The mother was receiving Social Welfare Assistance and the appellant was appointed to be her sole career-giver and as such had complete authority to operate the account into which the Social Welfare monies were deposited.


  1. The mother died on the 15th December 2014.
  2. After the death, the Appellant continued to withdraw small amounts from the account until 4th February 2016. She did this on 14 occasions (each being a withdrawal of $50); hence, the 14 separate charges.
  3. The matter came to the notice of the Department when the

Bank card and authority expired.


  1. The appellant was arrested and interviewed under caution by the Police. She admitted taking the monies post mortem, but said that she was applying to funds to funeral rites.

Mitigation and Aggravation


  1. Mitigation advanced to the Court below including these factors:
  2. The sentencing judge made mention of the aggravating features of
  3. After rehearsing the applicable authorities the Magistrate proceeded to sentence as follows:

Sentence


  1. The learned Magistrate took a starting point of 18 months imprisonment for the first offence (each offence being identically worded). He then increased the sentence to 22 months in view of the aggravating features that he had earlier identified. For mitigation and her clear record he deducted 4 months and for the guilty plea he deducted another 6 months arriving at a total sentence of 12 months, which he imposed on all 14 charges and ordering them to be served concurrently.

Discussion


  1. It is now well established by authority that a sentence of theft for a first offender should be in the region of suspended to 9 months. (Ratusili [2012] HAA1/12)
  2. A sentence passed above this range can be passed in cases of thefts of large amounts, and /or where there has been a systematic and premeditated scheme to deprive.
  3. The learned Magistrate picked his high starting point for the reasons stated in his sentence “(stealing been systematic and carried out over a period of more than a year)”.

※ ※ ※

__SHORT TASK A__.
Copy the entries verbatim, from the first entry down to and including the line that contains "will click(x=178, y=122).".

※ ※ ※

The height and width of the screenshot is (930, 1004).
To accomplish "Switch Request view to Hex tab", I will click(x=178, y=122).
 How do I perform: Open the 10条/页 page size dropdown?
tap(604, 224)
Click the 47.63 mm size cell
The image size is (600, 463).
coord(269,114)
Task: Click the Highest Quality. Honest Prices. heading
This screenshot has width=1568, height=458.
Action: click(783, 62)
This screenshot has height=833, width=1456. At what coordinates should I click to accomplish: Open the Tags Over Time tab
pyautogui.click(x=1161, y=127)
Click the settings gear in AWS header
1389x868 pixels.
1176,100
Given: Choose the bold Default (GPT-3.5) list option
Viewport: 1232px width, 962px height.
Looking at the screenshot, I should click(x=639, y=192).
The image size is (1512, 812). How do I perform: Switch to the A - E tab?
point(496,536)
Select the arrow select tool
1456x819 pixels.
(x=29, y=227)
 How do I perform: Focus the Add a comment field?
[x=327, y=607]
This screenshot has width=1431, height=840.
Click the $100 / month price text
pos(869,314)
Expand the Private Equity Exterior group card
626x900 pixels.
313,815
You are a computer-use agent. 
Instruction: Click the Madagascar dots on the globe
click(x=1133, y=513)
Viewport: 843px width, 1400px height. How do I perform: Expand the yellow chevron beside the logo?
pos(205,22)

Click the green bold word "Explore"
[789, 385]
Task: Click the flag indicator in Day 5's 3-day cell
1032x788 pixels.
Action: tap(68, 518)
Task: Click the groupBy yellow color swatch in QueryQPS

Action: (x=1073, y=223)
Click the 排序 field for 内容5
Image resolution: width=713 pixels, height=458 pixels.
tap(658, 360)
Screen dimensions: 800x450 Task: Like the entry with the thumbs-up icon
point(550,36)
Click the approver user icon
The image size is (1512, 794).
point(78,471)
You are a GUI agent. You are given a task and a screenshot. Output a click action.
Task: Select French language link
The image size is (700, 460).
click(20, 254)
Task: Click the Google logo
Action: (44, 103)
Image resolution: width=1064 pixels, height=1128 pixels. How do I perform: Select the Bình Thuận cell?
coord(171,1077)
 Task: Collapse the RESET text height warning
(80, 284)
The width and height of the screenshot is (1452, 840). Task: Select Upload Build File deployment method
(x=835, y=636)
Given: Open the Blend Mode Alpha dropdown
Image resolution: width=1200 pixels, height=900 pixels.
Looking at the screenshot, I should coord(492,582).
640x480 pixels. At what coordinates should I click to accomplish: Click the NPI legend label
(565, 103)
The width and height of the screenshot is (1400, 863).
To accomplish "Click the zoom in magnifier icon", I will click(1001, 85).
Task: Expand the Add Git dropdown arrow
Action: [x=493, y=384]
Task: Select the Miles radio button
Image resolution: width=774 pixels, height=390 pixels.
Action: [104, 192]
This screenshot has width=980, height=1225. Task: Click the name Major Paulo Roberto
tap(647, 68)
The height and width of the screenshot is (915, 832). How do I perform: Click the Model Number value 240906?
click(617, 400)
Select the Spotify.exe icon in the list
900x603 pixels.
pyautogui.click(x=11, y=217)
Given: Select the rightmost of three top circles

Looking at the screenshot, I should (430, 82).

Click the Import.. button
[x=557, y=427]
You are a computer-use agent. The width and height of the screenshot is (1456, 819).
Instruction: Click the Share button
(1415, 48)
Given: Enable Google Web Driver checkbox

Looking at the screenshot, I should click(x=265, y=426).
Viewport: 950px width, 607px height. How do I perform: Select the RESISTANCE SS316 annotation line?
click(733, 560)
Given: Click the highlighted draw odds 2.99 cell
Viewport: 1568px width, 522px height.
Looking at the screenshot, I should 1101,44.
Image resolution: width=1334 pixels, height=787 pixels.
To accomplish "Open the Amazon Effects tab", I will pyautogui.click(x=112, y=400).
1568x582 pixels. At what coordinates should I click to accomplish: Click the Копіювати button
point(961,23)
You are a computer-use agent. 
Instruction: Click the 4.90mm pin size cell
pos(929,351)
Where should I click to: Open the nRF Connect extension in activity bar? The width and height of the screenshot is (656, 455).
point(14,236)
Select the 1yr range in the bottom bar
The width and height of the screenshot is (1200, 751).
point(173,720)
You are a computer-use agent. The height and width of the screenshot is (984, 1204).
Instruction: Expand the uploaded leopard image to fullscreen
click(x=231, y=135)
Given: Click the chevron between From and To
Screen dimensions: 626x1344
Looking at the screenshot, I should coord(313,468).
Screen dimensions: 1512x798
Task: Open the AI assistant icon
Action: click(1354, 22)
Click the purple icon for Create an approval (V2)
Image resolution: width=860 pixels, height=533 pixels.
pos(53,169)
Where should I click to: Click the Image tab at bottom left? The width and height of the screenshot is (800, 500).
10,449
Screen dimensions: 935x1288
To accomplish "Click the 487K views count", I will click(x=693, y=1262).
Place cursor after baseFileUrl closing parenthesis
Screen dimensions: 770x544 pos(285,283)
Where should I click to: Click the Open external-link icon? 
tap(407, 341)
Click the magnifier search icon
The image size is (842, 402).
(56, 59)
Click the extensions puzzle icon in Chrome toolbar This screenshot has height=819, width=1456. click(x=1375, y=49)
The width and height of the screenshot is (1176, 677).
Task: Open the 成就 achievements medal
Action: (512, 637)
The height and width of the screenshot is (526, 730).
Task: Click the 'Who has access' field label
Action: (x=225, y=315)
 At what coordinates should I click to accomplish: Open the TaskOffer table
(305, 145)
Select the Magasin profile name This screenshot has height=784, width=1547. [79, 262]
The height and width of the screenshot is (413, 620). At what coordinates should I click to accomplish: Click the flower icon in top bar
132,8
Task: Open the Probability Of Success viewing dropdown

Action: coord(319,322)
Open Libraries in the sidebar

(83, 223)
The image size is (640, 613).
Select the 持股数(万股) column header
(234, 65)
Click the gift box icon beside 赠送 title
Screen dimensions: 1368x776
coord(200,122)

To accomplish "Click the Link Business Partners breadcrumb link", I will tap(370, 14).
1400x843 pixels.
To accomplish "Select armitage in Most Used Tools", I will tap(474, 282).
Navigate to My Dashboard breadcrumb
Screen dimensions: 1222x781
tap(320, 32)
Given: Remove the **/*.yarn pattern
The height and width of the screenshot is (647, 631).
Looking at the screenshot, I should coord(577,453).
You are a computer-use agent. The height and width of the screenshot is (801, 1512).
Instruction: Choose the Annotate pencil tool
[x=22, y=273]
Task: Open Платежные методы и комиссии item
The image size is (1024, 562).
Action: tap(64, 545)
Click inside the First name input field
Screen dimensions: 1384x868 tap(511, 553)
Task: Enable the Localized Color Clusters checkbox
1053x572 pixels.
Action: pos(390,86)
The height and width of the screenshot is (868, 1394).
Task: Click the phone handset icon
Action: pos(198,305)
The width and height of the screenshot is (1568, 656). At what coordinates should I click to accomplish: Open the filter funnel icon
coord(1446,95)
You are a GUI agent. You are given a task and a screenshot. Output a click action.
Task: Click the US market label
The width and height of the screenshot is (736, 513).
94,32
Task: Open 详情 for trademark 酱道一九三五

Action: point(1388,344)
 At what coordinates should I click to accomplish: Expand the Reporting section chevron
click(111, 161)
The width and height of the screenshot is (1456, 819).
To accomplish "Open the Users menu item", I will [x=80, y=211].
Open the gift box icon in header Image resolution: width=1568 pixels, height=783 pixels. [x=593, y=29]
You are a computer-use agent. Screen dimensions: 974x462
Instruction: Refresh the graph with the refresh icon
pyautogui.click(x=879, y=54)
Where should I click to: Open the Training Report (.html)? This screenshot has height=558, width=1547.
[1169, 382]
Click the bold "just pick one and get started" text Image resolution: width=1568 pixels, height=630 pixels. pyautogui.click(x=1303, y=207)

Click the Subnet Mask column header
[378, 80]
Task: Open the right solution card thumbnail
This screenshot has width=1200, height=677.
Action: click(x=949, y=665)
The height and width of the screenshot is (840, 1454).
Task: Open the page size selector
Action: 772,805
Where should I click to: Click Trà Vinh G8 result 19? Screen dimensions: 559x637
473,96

※ ※ ※

__SHORT TASK B__.
Continue the excerpt from the theft sentencing appeal from the point where it stops.

__OUTPUT A__.
The height and width of the screenshot is (930, 1004).
To accomplish "Switch Request view to Hex tab", I will click(x=178, y=122).

__OUTPUT B__.
  4. This Court cannot accept that “benefit derived from the offending” is a legitimate aggravating factor. It is part and parcel of the offence of theft. Every thief steals to gain a benefit for himself or for others.
  5. To add 4 months to the sentence for this invalid feature and for the breach of trust is in effect penalizing the appellant twice but adding more time to an already high starting point.
  6. In addition, the Court agrees that not enough credit was given to the Appellant for her clear record and her early plea of guilty.
  7. This Court will therefore proceed to recast the sentence pursuant to section 256(2) (a) of the Criminal Procedure Act 2009.

The Revised Sentence.


  1. The Court adopts a starting point of 12 months’ imprisonment. This starting point is outside the accepted range of 0 to 9 months because it is sentencing a systematic fraud of the Fiji Government over a period of one year.
  2. The Department of Social welfare had trusted the Appellant to administer the emergency funds on their behalf and the Appellant abused that trust after the death of her mother. For that very valid aggravating feature I add a term of 4 months’ imprisonment to the starting point bringing it to an interim total of 16 months.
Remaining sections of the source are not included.